> **Assignment**: Take every line from the entries below that includes the word "dimensions" and copy it.
--- Source data Enclosed Below ---
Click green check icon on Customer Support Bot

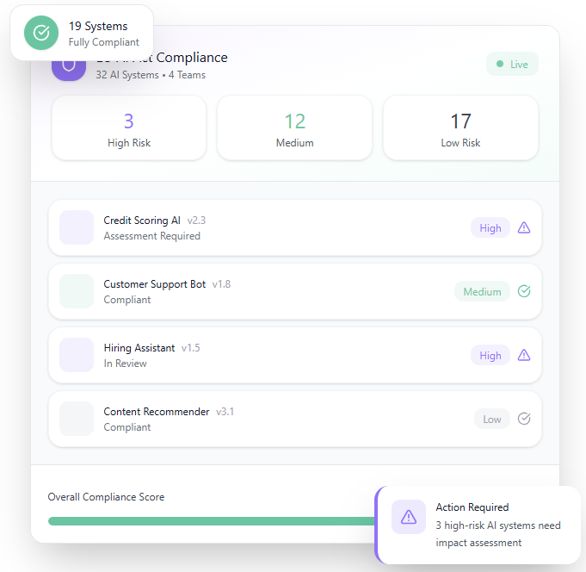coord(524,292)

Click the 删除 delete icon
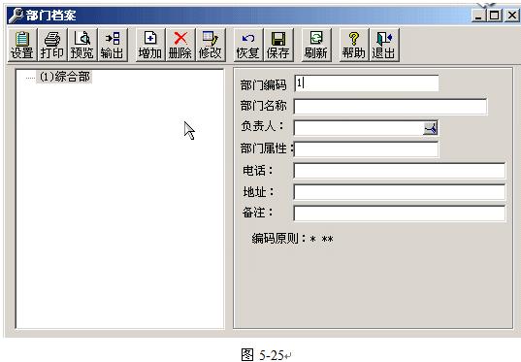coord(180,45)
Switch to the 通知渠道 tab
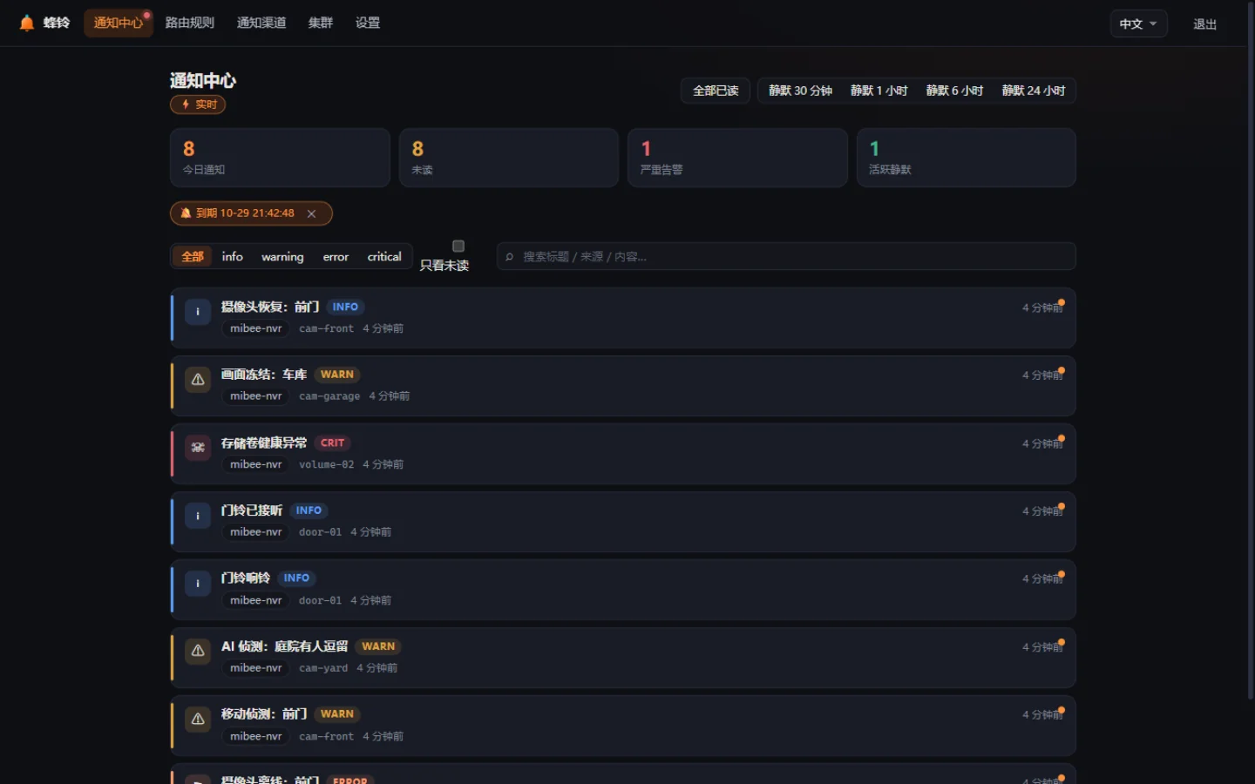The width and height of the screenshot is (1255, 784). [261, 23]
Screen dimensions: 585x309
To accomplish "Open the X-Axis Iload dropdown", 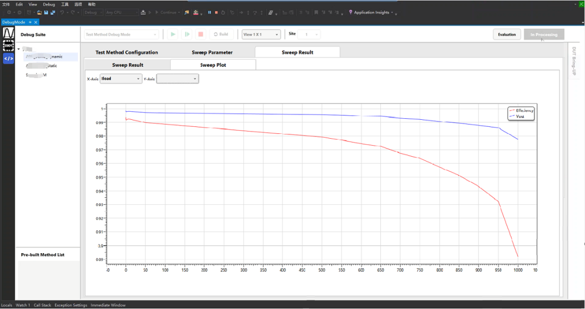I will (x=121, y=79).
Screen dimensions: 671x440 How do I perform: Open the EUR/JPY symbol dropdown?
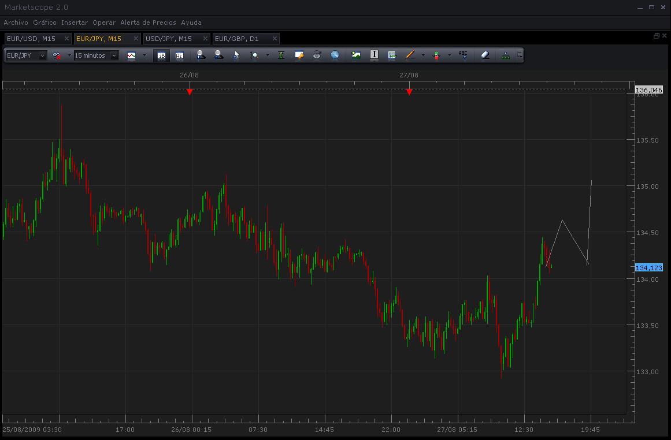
--- End of Enclosed Source data ---
> **Answer section**:
Screen dimensions: 585x309
Screen dimensions: 671x440 How do I perform: Open the EUR/JPY symbol dropdown?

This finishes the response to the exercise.